Melissa Mays and her family have been through a lot. They’ve been living in their four bedroom house with a big backyard in Flint, Michigan since 2009; they were there in early 2014, when the city’s water source changed and officials failed to use the right chemicals to protect the water from lead and other contaminants.

Since late 2015, the city’s residents have had to rely on either filters or bottled water to drink or cook to avoid lead poisoning. Three years in, they still can’t drink the water that comes out of their taps.

For Mays’ family, that has meant grappling with a number of serious health problems — including autoimmune disorders, kidney stones, and seizures — as well as financial costs such as buying three $500 hot water heaters when each one broke thanks to the chemicals and sediment in their pipes.

Now, it also means she might lose the house that her family loves so dearly.

In the wake of the lead crisis, Mays and many other city residents refused to pay their water bills — which, at the time of the lead crisis, were the highest in the country — given that the water they were paying for was poisoned. The state had been subsidizing some people’s bills, but in March that financial support disappeared.

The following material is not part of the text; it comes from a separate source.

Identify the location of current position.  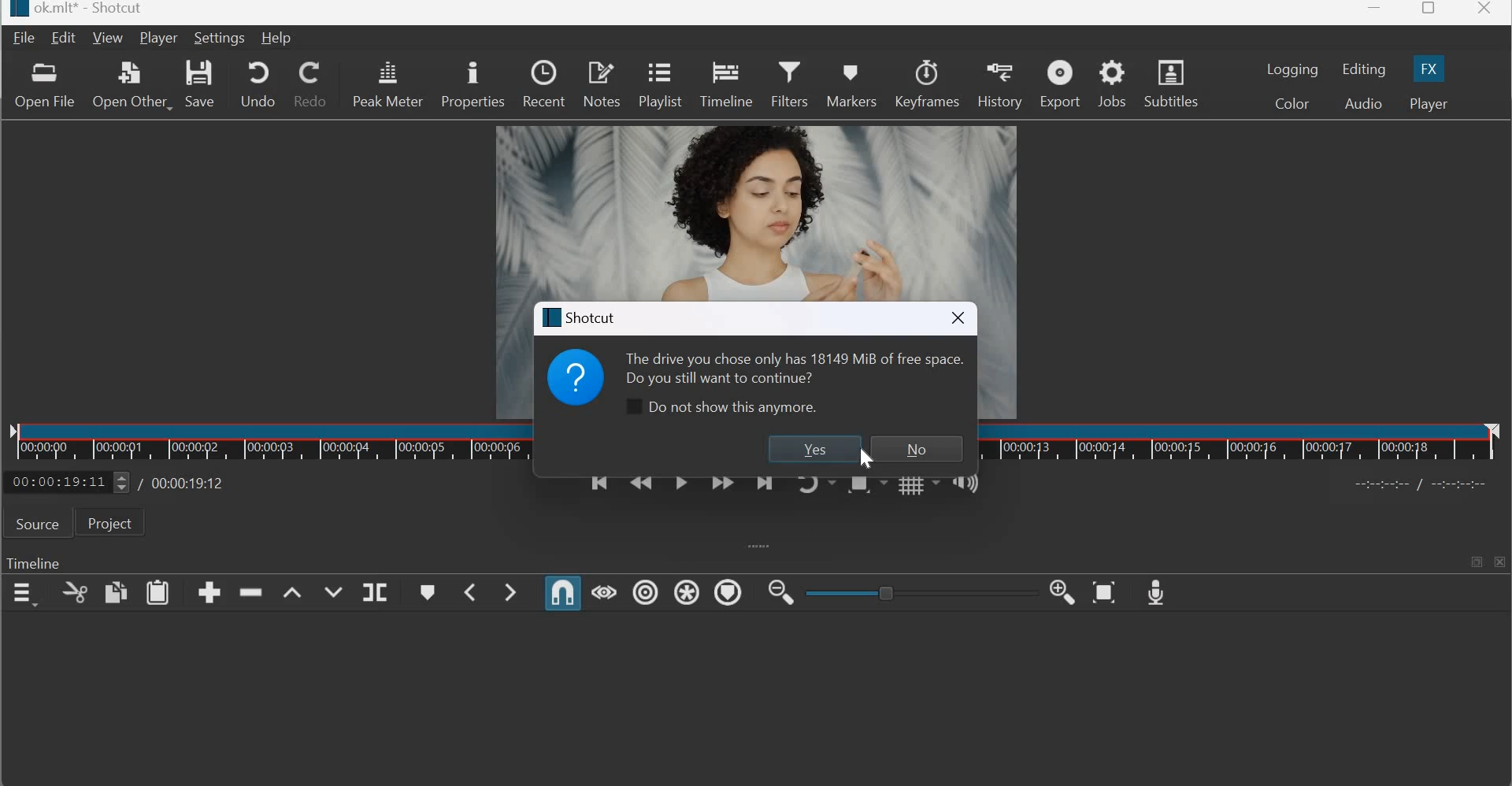
(70, 480).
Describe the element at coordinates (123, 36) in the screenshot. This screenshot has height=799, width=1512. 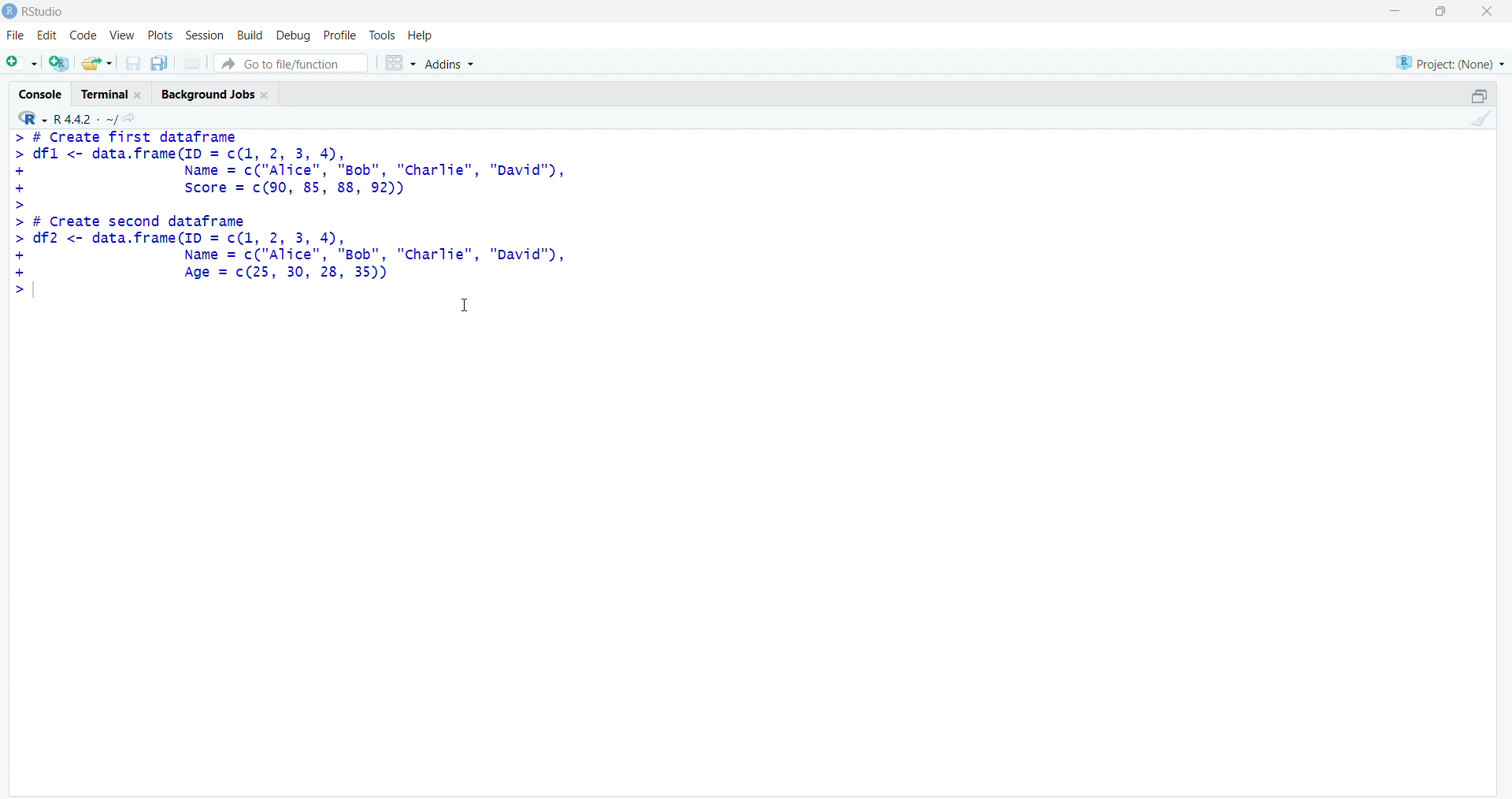
I see `view` at that location.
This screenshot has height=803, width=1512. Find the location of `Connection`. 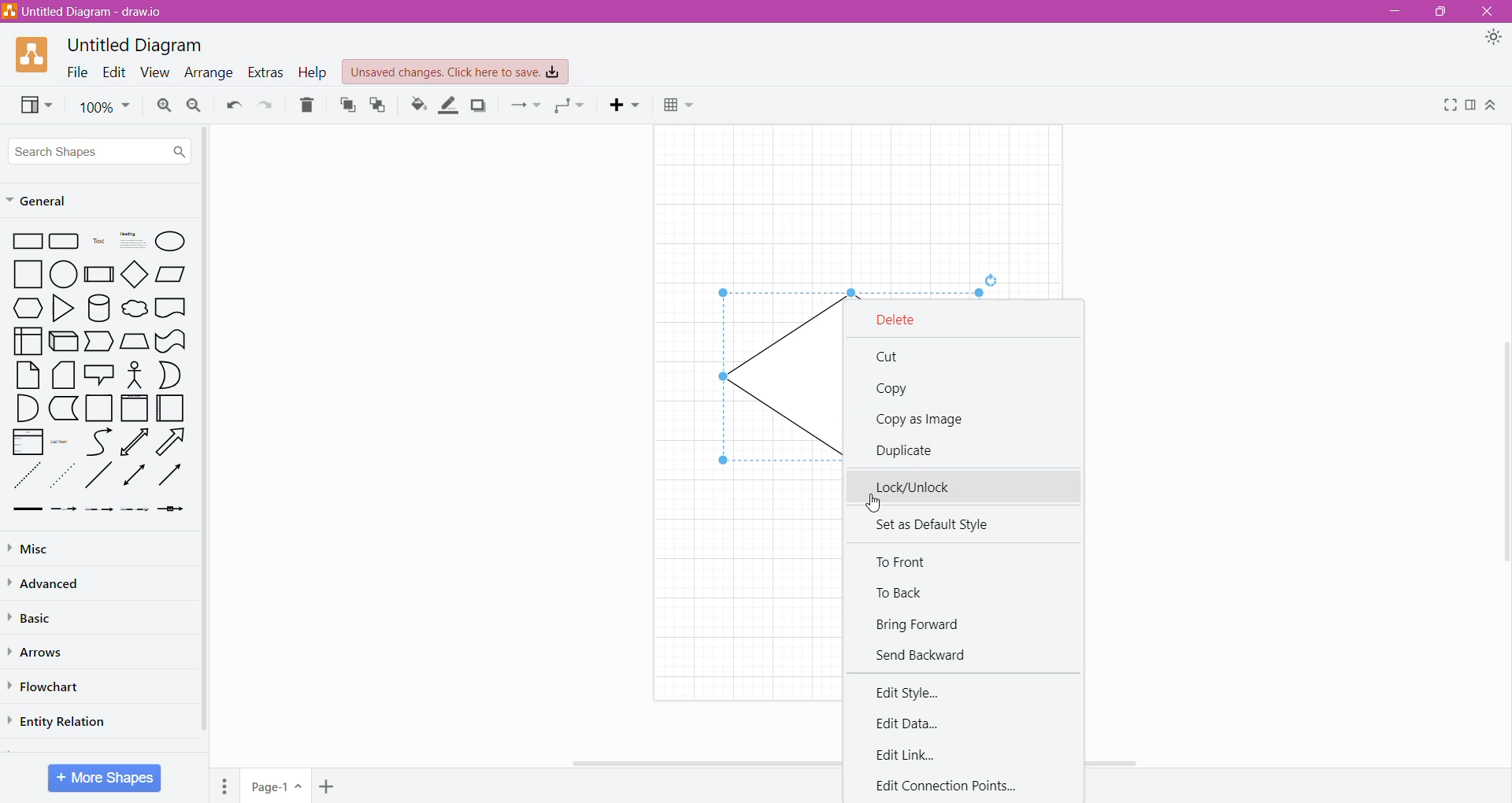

Then, the city started sending out shutoff notices, warning residents who weren’t paying their bills they would have their water cut off. Mays was one of the people who got such a letter last month, but she wasn’t deterred.

“I was like, ‘You know what, we’ll live off of bottled water, we’ll make this work,’” she said. She and her family were considering getting a cistern or rain barrel for their yard to get through. “Because nobody should pay for poison.”

On Friday, everything changed. She received a different letter from the city informing her that the state may soon put a tax lien on her house. If she doesn’t pay $819 of her water bill by May 19th, Michigan will begin the process of foreclosing on her.

This is effectively Republican governance in a nutshell, as we are seeing on a national scale with health care.